So I flew to from Boston, with the obligatory delays, cramped seating, and baby. I think there was a baby, though it may just have been the echoes of the previous baby’s screams which I think may now be etched on my soul. As I was busy not sleeping, I looked out the window. Somewhere below me at some point was Indianapolis. A lot later, I landed.

 

From there on, life was pretty good. In Texas I think I managed to hypnotize a girl of about my age that I was sitting next to while waiting for my flight. I was happily sitting, reading a book, trying to stay awake in the face of all adversity, and started to jiggle my foot a little. Next to me, I saw a far shapelier lower leg than mine jiggling, and indeed the foot that was attached to it. I switched seating positions a little. Next to me, it was like there was some kind of physical echo going on, perhaps the start of a tiny Mexican wave.

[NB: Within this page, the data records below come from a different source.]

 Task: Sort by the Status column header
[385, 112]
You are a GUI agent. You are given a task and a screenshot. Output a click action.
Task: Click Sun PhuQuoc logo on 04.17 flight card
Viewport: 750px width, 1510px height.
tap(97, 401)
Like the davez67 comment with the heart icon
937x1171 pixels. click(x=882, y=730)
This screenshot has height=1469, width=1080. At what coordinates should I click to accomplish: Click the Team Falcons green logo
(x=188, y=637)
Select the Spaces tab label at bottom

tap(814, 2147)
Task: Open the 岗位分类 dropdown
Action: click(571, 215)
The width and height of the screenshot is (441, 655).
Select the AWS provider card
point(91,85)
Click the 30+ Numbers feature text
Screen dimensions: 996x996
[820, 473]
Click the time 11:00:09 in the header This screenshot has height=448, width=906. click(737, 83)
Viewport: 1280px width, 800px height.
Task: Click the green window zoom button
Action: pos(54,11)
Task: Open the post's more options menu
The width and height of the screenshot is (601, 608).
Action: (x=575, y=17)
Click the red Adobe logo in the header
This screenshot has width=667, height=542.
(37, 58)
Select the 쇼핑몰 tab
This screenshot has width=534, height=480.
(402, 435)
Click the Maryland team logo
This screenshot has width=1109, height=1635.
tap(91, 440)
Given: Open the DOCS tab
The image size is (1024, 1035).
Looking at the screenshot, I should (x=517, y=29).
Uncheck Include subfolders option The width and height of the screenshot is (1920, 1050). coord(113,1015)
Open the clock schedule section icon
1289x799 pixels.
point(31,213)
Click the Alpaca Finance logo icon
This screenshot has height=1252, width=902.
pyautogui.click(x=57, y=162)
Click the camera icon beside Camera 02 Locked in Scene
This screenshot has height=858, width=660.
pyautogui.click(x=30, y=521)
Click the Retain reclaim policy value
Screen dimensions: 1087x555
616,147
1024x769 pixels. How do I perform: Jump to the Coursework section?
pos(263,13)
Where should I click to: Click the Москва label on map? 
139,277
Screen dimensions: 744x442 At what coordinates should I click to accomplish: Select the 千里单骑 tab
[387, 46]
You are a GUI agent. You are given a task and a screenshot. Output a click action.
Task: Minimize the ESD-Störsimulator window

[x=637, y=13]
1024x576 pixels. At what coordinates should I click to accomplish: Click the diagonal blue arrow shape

As a gamer, I am always looking for a way to make my time that little bit more fun, and here I had a prime target. As my foot twirled in a circle, next to me another foot was circling about a half second behind. Like the worst synchronized swim team ever, this went on for a full two minutes or so, and I worked up to a big finish. Just as I was about to launch into a sleep deprived version of The Hustle, my flight was called. Regrets. I’ve had a few.

 

The flight to Indianapolis was a bit uneventful by comparison to much of the rest of my journey, and uncharacteristically positive. With my absurdly large chair and pitifully meager frame, I can only assume I looked like a tiny English Buddha as I sat in tranquility waiting to take off. I had mentally prepared to sleep for these last three hours, but soon found that I simply could not resist staying up and enjoying the decadent pleasures of first class. With a neverending supply of gin and tonics, my day ended up much as it had started: with drinking. Merrier, older, sleepier, and “in-the-right-place-y-er,” I finally found myself in Indy, all ready to game.

 

And now the game is on.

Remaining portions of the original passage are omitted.